### Stored items
-- -- --

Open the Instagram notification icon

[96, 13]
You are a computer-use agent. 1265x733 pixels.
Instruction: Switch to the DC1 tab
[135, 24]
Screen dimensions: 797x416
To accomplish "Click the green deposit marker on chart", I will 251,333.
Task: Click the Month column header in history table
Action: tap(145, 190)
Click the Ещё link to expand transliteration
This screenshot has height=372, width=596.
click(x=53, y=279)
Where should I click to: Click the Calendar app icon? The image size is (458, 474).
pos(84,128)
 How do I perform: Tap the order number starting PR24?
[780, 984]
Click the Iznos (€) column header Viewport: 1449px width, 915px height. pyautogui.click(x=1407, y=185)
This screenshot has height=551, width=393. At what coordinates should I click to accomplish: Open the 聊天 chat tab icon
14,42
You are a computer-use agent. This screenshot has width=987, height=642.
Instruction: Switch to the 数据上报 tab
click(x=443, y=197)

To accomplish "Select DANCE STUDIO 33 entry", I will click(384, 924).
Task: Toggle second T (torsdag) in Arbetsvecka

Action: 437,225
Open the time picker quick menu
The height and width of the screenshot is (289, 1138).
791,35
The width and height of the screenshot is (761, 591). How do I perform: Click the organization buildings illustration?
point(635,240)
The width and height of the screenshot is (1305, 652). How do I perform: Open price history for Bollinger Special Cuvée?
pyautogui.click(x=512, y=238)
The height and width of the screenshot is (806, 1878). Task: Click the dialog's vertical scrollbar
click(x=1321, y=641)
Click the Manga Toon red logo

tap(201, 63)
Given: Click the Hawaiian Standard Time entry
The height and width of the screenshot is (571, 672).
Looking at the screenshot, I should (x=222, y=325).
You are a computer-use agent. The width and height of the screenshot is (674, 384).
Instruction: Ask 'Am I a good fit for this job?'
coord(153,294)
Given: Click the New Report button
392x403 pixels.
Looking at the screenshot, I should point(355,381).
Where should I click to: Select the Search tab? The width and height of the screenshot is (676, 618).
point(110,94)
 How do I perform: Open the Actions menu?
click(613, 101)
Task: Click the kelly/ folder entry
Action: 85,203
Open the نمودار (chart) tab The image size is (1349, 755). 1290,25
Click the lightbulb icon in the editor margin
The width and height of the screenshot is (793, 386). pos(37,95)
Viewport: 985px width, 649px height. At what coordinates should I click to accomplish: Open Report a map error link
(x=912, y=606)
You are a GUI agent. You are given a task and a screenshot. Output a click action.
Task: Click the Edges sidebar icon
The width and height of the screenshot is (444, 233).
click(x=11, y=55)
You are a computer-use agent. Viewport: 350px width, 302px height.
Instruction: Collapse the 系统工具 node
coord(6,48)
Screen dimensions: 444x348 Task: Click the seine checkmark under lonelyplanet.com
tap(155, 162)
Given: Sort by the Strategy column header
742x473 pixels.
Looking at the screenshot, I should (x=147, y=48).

-- -- --

### WHAT YOU ARE ASKED TO DO
Repeat exactly, and only, the lines from the one containing "Screen dimensions: 444x348" through the last line above.

### TASK RESULT
Screen dimensions: 444x348 Task: Click the seine checkmark under lonelyplanet.com
tap(155, 162)
Given: Sort by the Strategy column header
742x473 pixels.
Looking at the screenshot, I should (x=147, y=48).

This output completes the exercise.